In its fiscal second quarter of this year, Rockwell Automation (NYSE: ROK) saw both revenue and profitability slip. Yet investors found several silver linings in the company's earnings report posted Wednesday morning, and they rewarded the stock with an almost 12% increase in price on that day. This compared favorably to the S&P 500 index's 0.4% bump higher.
Rewarded for resilience
The quarter saw Rockwell earn slightly over $2 billion in revenue, down from the over $2.1 billion in the same period of 2024. Headline net income followed a similar trajectory, sliding to $248 million from the year-ago profit of $265 million. On a non-GAAP (adjusted) per-share basis, the company's bottom line was $2.45, marking a slight deterioration from $2.50 in the second quarter of 2024.
Investors reacted positively to this number anyway, not least because professionals following Rockwell stock were expecting worse.
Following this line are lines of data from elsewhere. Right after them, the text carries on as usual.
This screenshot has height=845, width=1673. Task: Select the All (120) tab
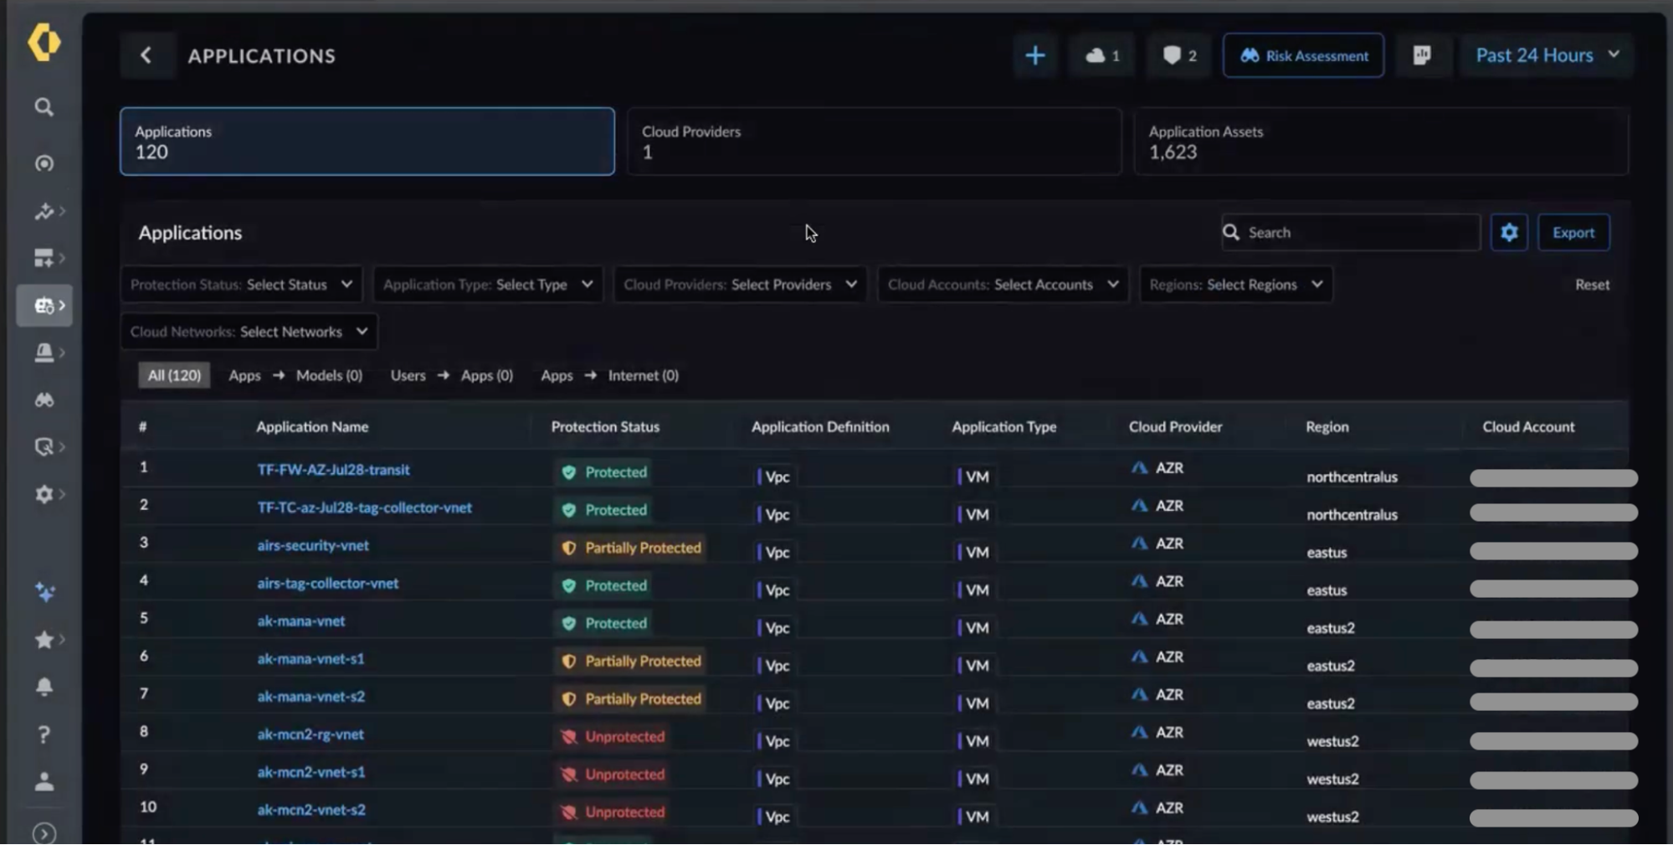coord(174,375)
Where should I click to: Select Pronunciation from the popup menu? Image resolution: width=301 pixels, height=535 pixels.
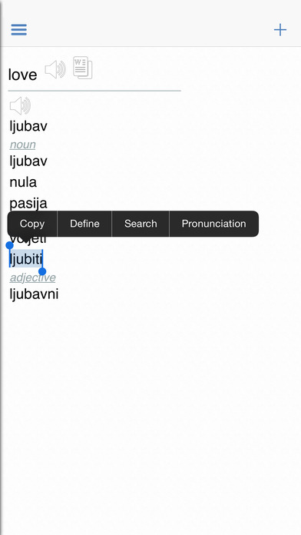pyautogui.click(x=213, y=224)
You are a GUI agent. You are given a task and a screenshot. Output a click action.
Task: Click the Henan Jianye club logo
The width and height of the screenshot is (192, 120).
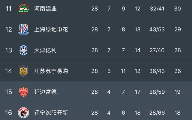[24, 9]
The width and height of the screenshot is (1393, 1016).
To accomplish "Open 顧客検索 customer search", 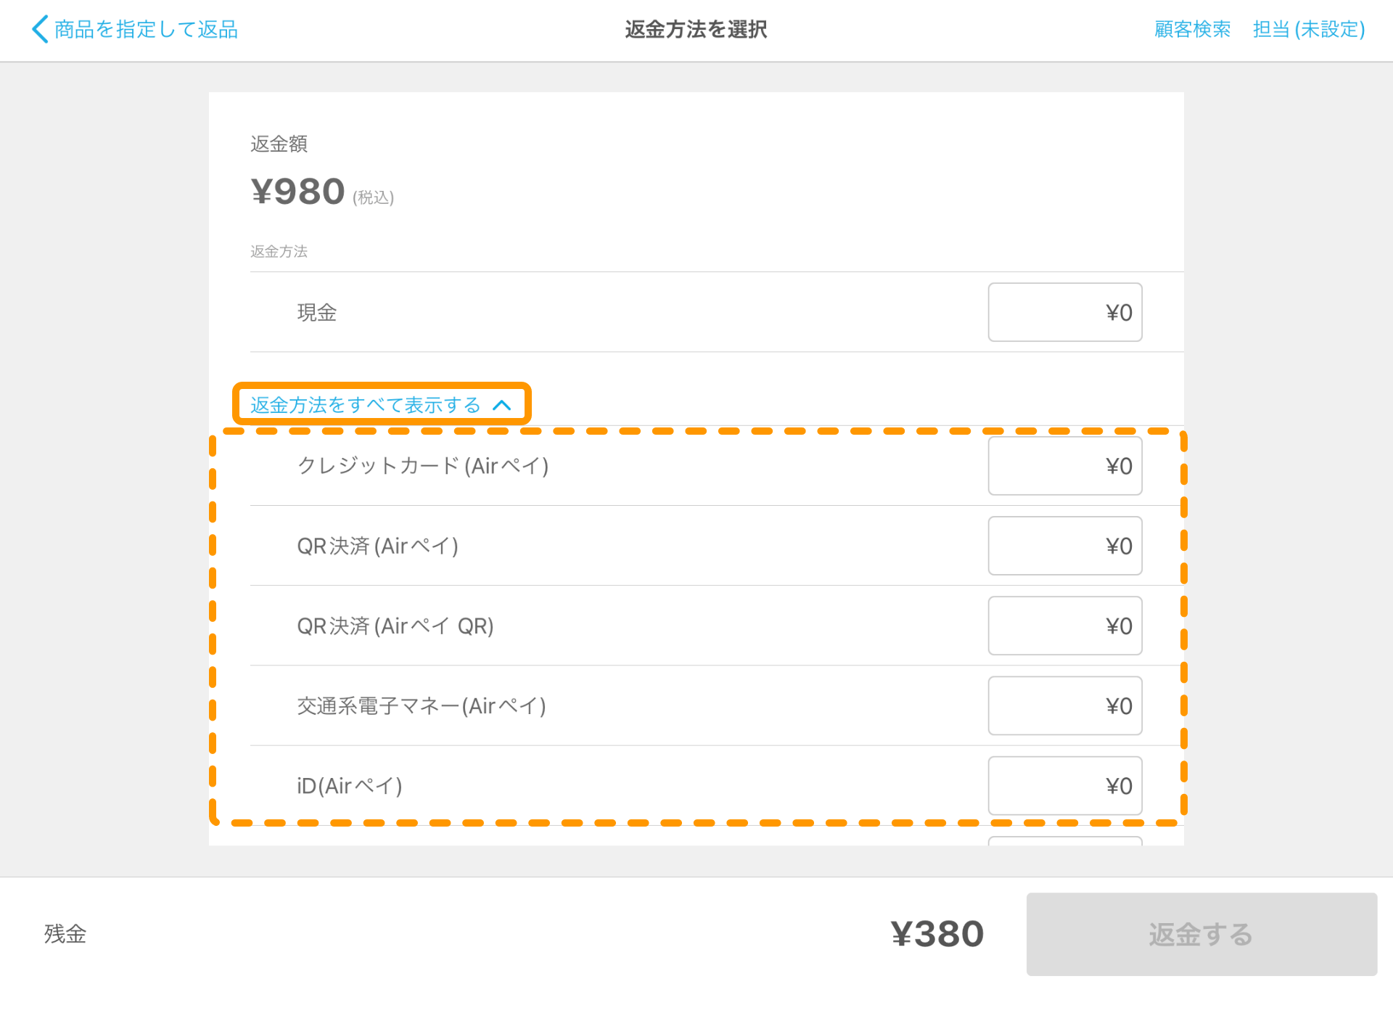I will (x=1192, y=30).
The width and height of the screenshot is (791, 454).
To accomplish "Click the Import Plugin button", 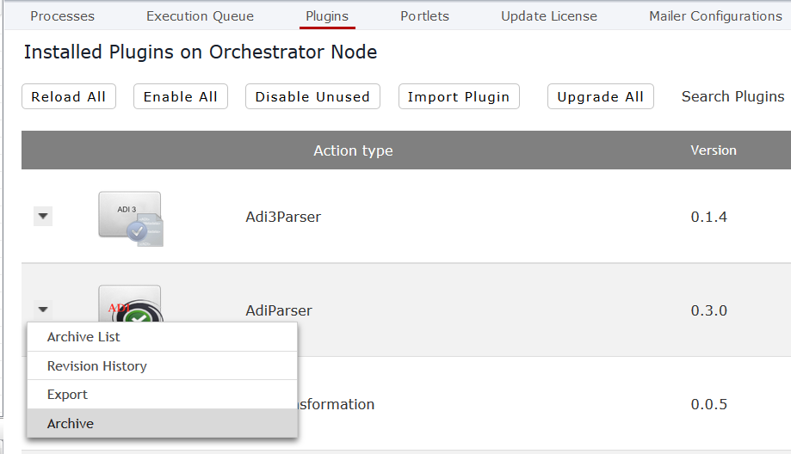I will 459,96.
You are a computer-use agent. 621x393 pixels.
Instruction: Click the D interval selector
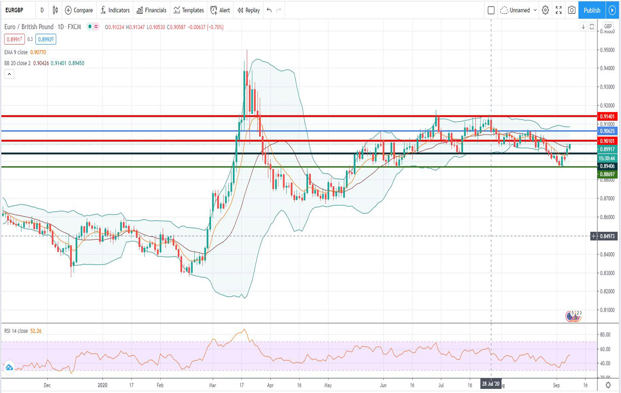pyautogui.click(x=42, y=10)
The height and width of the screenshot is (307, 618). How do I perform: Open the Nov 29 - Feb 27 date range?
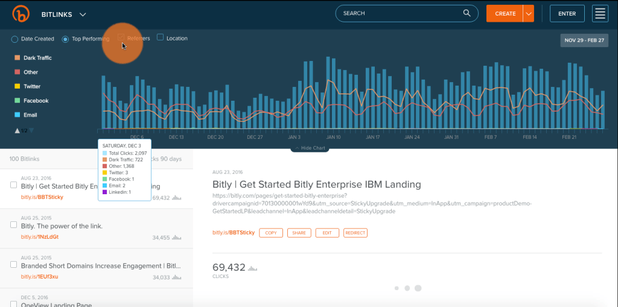(585, 40)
On average, they were projecting the company would post $1.96 billion for revenue, and $2.09 for adjusted earnings per share (EPS).
Another factor is that nothing out of the ordinary occurred with Rockwell to merit concern. In its earnings release, the company quoted CEO Blake Moret as saying that during the quarter, "We saw a healthy intake of orders across most of our lines of business, with total company book-to-bill in-line with our historical average of about 1.0."
Higher profitability expected
One more plus for Rockwell is that it made an upward adjustment to its profitability guidance for the full fiscal year. It's now expecting adjusted net income of $9.20 to $10.20 per share, well up from its previous estimate of $8.60 to $9.80. It only tweaked to its sales forecast, which should land at around $8.1 billion for the year.
This feels to me like a "steady as she goes," stock. Also, due to its stated plan to offset the effect of tariffs with pricing and supply chain adjustments, it should be attractive as a hedge investment while the trade war grinds on.